3. Refúgio no ambiente, usado pelo indivíduo


Às vezes o refúgio não pode ser criado nem carregado, apenas utilizado quando disponível. É o caso das fissuras nas rochas usadas por peixes goby que ficam dentro ou próximos para ficarem inacessíveis pra predadores. Esse é o caso das anêmonas, usadas como refúgio pelos peixes-palhaço. Ali, eles ficam protegidos da predação, pois a maioria dos animais “se queima” ao encostar na anêmona, mas ele não (o peixe palhaço tem um mucus microbiano que reveste todo o seu corpo que o protege da ação da anêmona).

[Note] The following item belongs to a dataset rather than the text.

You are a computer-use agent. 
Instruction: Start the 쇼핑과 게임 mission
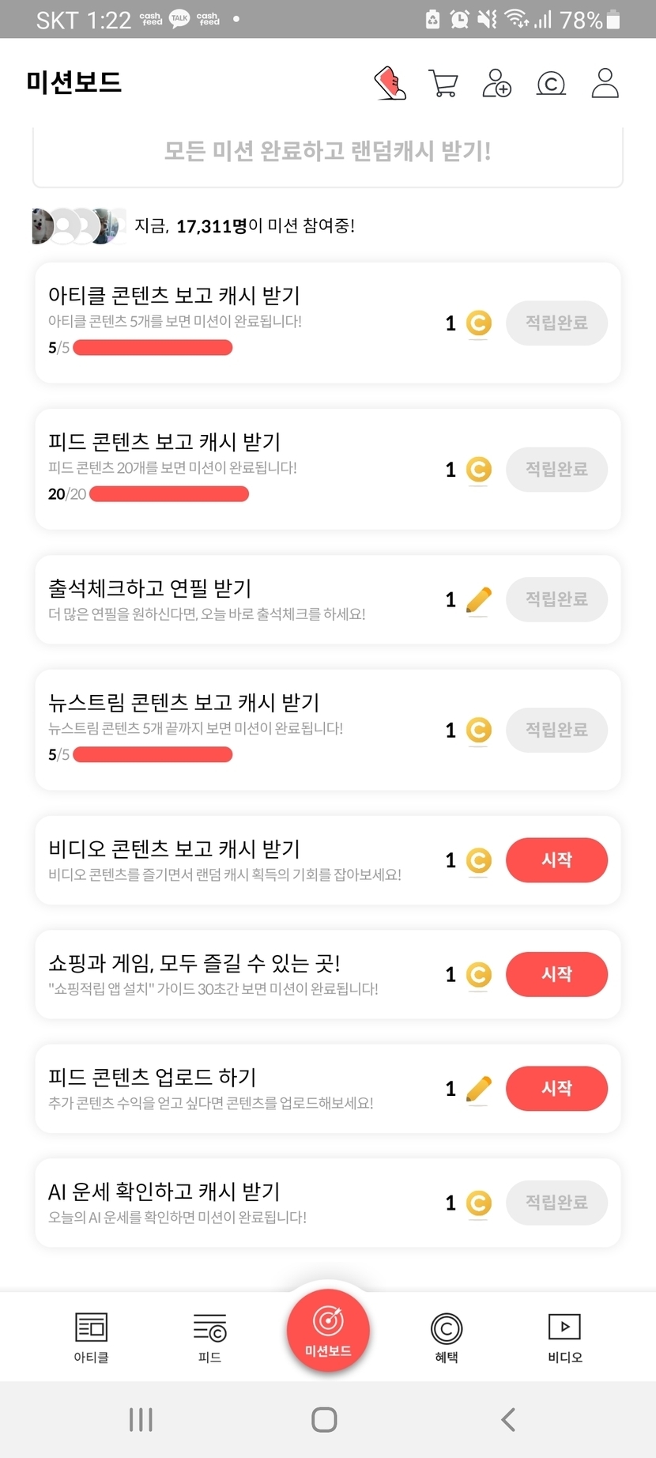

ALT: a imagem da esquerda msotra um peixe goby em uma fissura em rocha com corais como refúgio, a imagem da direita mostra dois peixes palhaço se refugiando em uma anêmona.

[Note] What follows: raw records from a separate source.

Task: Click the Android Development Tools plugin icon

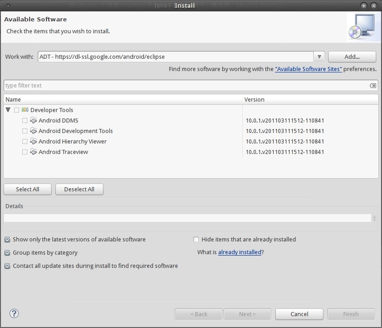Action: (33, 131)
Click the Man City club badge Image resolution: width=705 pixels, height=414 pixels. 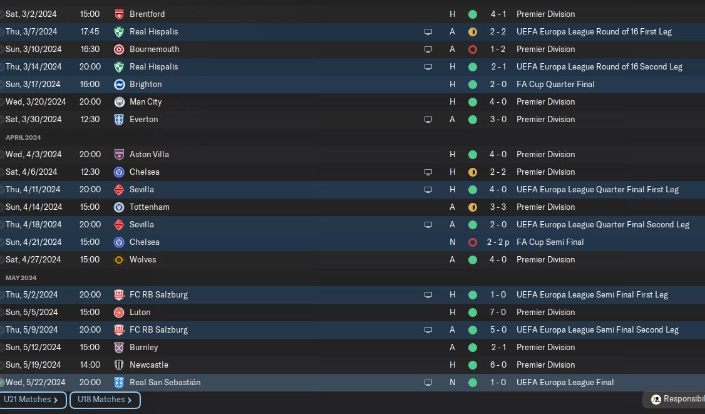click(x=119, y=101)
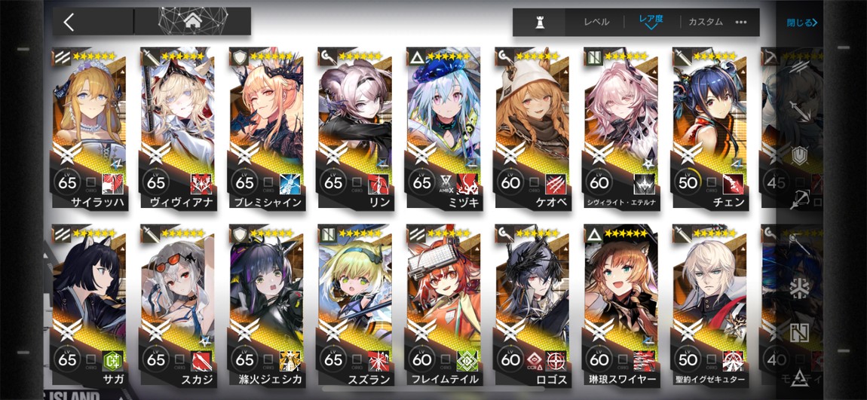Screen dimensions: 867x400
Task: Click Flametail's green diamond skill icon
Action: pos(467,359)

À esquerda peixe goby utilizando fissura em rocha com corais como refúgio. Foto: Klaus Stiefel (CC. 2.0). À direita peixe palhaço se refugiando na anêmona. Foto: Arctic Wolf (CC 2.0).


Refúgio para populações


Na maioria das vezes entendemos refúgio como um local que fornece proteção contra um predador em um momento específico, mas os refúgios também podem ser lugares que tornam o ambiente mais tolerável ao longo do tempo e que permitem que a população prospere. Esse é o caso de cardumes de peixes que utilizam corais para se protegerem da radiação solar em determinados momentos do dia e de lontras marinhas que descansam aglomeradas em terras que ficam próximas a fontes de alimento, mas inacessível aos predadores como orcas e tubarões.

ALT: duas fotos, a superior mostra um cardume abaixo de um coral tabular e a foto inferior mostra três lontras deitadas na areia da praia e uma saindo do mar.

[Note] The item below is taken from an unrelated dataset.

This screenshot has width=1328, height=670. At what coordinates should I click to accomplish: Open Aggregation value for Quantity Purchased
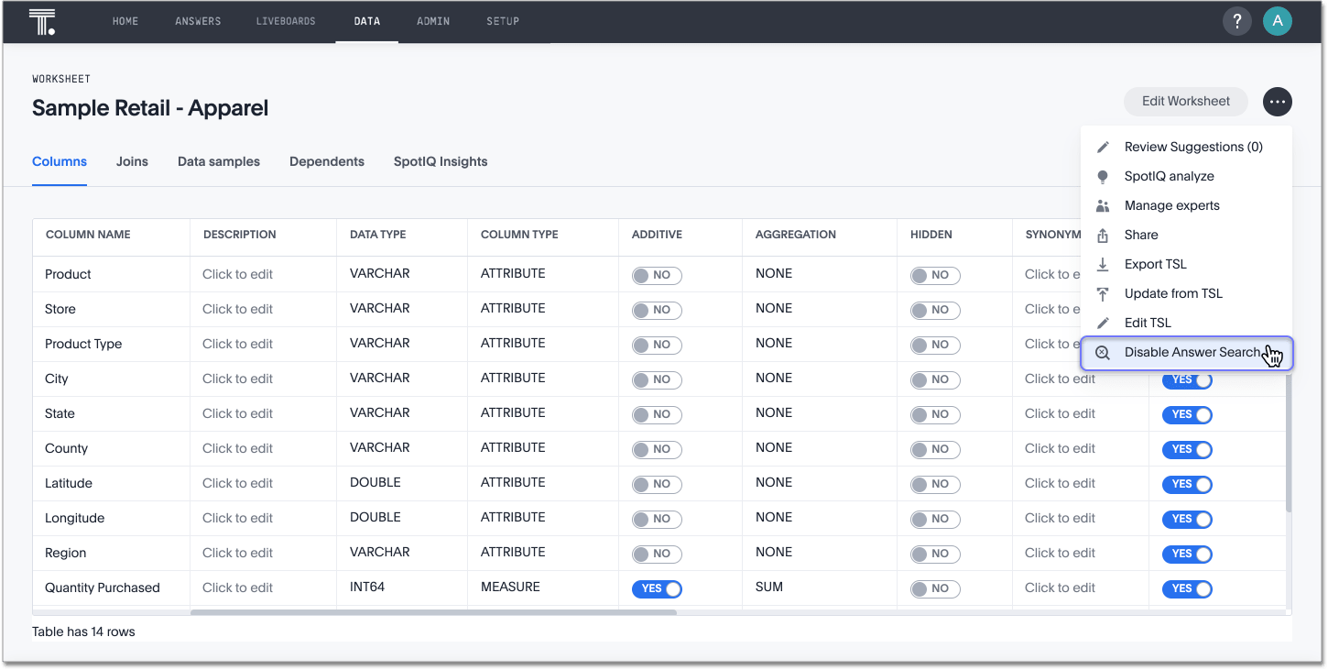click(769, 587)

Acima Cardume de peixes em coral tabular, retirado de Kery & Bellwood (2015), Coral Reefs Journal. Abaixo Lontras marinhas se refugiando na costa. Foto: USFWS (CC 2.0).


Andar em grupo também é uma forma de se refugiar. Na presença de perigo, um dos indivíduos do grupo sinaliza o risco e todos os outros respondem como uma unidade, tornando mais difícil para um predador escolher e acertar uma presa.

Estratégia de defesa de sardinhas usando agrupamento. Foto: Flickr Wanderlasss (CC 2.0).


Refúgio para a biodiversidade


Para além de indivíduos e populações, numa escala global, podemos ainda pensar em regiões que ao longo do tempo foram e são refúgios da biodiversidade. Esse é o caso das regiões tropicais durante períodos glaciais (quando grande parte do globo congela), das zonas abissais (regiões oceânicas profundas, dificilmente atingidas por impactos na superfície, como poluição e exploração humana) e também das áreas de proteção ambiental (refúgios de biodiversidade delimitados pelo ser humano com o intuito de preservação, como as áreas de manguezais, que entre outras funções, são berçários naturais de muitas espécies marinhas).

ALT: várias anêmonas de cor alaranjada e corais brancos e amarelos em meio a uma cascalho, no oceano profundo.

Anêmonas e corais encontrados em oceano profundo. Foto retirada de Long e colaboradores (2020), Frontiers in Marine Science Journal. https://doi.org/10.3389/fmars.2020.00460


Como foi mostrado, um refúgio marinho pode ser uma estrutura criada, adquirida ou apenas usada pelo indivíduo que protege de predadores ou variáveis ambientais, como a temperatura. Pode ser um lugar (como a terra para lontras) ou um comportamento (como o agrupamento de cardumes) que pode definir o quão protegida uma população está. Mas, pode ser também muito mais complexo e permitir que todo um ecossistema continue existindo ou consiga se recuperar diante de grandes ameaças, como os impactos causados pelo homem.

 

Sobre a autora:

Alice é doutoranda no programa de Ecologia: Teoria, Aplicação e Valores da Universidade Federal da Bahia e formou-se mestre em Ecologia e Biomonitoramento pela mesma instituição, quando estudou o papel de marismas tropicais como refúgio para caranguejos chama-maré. Desde a graduação, Alice é apaixonada por oceanografia, e logo se vinculou ao Laboratório de Ecologia Bentônica (LEB) onde vem exercendo atividades de pesquisa relacionadas à interação entre organismos bentônicos e ecologia de ambientes estuarinos.